J’entends déjà les fustigateurs du cinéma français se moquer, pointer les frères Larrieu en se tenant le ventre, dire que décidemment, on ne saura jamais faire de films d’anticipation, ni de films catastrophe, qu’on est des buses en effets spéciaux et la risée du monde entier. Ce à quoi ton amie chômeuse s’empresse de répondre : Les derniers jours du monde n’est pas un film de genre.

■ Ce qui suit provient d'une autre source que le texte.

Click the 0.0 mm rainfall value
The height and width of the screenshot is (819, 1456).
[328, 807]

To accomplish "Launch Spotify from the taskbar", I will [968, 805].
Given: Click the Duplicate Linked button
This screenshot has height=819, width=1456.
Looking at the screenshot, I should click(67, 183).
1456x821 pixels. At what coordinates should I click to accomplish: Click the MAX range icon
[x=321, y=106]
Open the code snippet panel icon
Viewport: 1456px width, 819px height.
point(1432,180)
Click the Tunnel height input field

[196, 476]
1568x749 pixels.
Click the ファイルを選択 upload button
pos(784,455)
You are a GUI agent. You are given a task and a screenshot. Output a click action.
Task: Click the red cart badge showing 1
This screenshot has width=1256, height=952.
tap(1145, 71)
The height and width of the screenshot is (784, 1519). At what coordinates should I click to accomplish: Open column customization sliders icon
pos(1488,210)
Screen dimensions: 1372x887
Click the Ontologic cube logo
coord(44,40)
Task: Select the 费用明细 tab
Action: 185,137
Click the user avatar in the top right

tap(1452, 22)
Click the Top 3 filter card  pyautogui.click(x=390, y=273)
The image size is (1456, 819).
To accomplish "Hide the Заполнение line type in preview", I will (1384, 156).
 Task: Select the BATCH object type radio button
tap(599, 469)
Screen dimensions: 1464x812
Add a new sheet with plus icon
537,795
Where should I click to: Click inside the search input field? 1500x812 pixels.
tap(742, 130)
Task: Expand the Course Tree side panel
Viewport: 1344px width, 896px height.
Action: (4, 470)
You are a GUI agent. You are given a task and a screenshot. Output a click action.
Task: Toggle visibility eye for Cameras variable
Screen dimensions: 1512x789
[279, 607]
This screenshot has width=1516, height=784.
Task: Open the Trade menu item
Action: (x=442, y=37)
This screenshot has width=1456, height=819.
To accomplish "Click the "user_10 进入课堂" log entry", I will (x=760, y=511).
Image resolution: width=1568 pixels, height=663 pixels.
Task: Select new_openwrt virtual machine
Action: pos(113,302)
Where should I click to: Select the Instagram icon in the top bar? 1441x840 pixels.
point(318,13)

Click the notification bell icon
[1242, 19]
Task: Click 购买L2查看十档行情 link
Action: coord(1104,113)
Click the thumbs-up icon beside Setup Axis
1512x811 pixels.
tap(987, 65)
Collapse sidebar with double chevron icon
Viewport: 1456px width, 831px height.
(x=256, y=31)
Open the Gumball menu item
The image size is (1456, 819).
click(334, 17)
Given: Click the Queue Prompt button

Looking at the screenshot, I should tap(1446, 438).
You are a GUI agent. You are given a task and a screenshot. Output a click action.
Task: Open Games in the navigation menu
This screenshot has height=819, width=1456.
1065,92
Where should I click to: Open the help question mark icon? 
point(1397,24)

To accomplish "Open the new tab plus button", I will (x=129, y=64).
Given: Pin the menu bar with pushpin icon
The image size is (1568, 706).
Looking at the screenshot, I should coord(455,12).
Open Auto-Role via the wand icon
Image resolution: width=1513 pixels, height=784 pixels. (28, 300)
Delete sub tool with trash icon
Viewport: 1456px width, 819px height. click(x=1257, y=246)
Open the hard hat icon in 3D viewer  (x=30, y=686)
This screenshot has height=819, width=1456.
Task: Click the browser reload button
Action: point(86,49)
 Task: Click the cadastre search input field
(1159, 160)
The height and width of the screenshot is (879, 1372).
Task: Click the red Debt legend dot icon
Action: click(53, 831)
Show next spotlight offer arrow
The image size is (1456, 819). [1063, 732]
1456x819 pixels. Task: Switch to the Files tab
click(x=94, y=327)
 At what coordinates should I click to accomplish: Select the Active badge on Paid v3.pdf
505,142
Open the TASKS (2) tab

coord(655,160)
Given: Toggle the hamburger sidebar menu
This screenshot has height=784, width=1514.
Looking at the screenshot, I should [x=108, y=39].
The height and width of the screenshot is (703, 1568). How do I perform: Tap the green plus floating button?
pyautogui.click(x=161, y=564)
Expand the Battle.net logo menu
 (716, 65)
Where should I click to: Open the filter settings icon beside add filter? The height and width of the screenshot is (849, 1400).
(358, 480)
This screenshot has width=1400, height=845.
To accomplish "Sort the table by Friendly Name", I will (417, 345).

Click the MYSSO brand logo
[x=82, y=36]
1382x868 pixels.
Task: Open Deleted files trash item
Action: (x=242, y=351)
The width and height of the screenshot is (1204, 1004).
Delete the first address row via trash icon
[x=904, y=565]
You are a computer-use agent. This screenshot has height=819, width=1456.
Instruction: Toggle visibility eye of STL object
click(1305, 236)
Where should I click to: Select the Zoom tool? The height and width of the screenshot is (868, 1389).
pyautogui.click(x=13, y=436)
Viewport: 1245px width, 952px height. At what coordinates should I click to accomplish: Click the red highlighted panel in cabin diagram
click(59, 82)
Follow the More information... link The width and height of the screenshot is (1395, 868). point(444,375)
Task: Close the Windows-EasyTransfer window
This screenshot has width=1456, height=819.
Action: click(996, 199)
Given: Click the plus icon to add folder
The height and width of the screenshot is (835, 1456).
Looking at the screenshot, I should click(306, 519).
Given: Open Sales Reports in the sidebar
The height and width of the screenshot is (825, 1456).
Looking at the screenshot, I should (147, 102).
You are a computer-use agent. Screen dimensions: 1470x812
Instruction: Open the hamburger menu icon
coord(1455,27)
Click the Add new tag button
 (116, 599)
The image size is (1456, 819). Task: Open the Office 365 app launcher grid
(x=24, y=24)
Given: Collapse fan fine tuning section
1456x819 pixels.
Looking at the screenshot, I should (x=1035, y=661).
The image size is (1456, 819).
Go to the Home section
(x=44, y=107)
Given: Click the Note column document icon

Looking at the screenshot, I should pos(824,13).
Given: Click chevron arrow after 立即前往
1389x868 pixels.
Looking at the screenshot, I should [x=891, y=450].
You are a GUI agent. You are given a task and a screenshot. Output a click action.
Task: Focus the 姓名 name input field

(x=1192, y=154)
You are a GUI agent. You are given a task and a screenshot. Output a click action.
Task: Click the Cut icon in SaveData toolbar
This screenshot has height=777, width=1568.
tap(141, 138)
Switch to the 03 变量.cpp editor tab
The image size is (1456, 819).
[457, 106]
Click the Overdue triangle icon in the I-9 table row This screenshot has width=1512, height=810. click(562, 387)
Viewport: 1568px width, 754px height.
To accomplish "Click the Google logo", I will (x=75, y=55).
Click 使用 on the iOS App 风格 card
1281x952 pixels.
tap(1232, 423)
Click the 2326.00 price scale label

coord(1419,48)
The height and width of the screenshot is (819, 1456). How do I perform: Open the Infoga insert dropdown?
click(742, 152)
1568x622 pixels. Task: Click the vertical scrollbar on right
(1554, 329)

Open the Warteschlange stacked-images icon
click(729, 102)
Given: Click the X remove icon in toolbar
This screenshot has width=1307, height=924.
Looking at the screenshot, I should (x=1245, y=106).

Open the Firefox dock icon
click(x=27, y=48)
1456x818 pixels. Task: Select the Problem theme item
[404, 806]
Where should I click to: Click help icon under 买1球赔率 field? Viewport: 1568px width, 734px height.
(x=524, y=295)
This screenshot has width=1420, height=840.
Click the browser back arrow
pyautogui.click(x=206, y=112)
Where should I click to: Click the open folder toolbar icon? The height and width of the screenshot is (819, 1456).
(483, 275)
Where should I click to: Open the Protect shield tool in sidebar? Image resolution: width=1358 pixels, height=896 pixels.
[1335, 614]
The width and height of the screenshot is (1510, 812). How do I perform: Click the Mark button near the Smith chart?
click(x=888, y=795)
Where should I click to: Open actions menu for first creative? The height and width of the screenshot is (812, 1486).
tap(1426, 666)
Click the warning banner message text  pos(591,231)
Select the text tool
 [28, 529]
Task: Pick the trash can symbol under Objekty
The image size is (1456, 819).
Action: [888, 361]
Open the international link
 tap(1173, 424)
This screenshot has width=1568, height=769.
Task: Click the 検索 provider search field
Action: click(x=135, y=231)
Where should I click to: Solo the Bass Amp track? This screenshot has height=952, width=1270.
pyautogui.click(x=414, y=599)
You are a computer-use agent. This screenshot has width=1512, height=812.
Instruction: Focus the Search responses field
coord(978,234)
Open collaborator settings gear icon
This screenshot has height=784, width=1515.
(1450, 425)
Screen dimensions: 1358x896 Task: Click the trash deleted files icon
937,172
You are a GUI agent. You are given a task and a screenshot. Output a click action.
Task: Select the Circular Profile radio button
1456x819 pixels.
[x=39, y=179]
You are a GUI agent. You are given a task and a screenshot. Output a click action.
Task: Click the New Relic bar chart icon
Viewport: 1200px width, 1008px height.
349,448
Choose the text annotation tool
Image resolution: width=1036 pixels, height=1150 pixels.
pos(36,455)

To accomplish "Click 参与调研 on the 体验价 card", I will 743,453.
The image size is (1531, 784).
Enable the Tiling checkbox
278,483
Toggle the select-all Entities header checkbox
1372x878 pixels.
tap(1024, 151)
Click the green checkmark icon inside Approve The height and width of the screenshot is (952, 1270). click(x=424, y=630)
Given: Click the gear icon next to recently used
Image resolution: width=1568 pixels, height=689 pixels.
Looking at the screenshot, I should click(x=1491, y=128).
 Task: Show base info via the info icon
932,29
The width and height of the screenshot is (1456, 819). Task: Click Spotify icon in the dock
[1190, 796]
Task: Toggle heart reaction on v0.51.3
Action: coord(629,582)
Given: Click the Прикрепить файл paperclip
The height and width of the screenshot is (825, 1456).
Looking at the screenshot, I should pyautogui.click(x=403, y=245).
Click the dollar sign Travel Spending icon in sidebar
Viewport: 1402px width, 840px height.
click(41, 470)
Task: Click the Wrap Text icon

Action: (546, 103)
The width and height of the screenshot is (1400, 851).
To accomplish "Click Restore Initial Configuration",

Certes, les signes de la fin du monde n’ont rien de terrifiant, on aurait même plutôt tendance à sourire avec le héros qui regarde sans moufter les hommes tomber autour de lui. Certes, on n’aura aucune explication de ce qui provoque l’effondrement de la Terre. Mais n’est-ce pas la preuve que ce n’est pas l’objet du film ? Chez les frères Larrieu,  la fin du monde fournit seulement un contexte, un décorum, à une histoire d’amour tout ce qu’il y a de plus banal.

S’il faut fustiger l’histoire d’amour ou le principe selon lequel on baise dans tous les sens pour oublier qu’on va mourir, là oui, je veux bien. Moi qui aime tant Mathieu Amalric, je commence à en avoir raz-la-touffette de le voir dans des rôles de séducteur malgré lui, je suis fatiguée de compter les femmes qui se jettent dans ses bras sans la plus petite raison valable. Même si comme toutes les autres, je suis séduite par sa diction, par son érudition nonchalante, par ses yeux de chiens fatigués, j’ai quand même envie de dire « et oh, ça va bien comme ça » parce que non, Mathieu Amalric n’est quand même pas Ricardo Scamarcio, et oui, il passe pour un tout petit garçon à côté de l’attirail impressionnant de Sergi Lopez, et non, on ne va pas faire semblant de ne pas avoir remarqué que dans ce film, on voit les bites et les chattes de tout le monde.

Ton amie chômeuse a énormément de mal à formuler un jugement sur ce film. Je dirais avec la précision et l’honnêteté intellectuelle qui me caractérisent que ce n’est pas vraiment nul, mais que ce n’est pas bien non plus. Mais dans tous les cas, c’est trop long, et ça, c’est déjà une information qui sera utile à Sonia.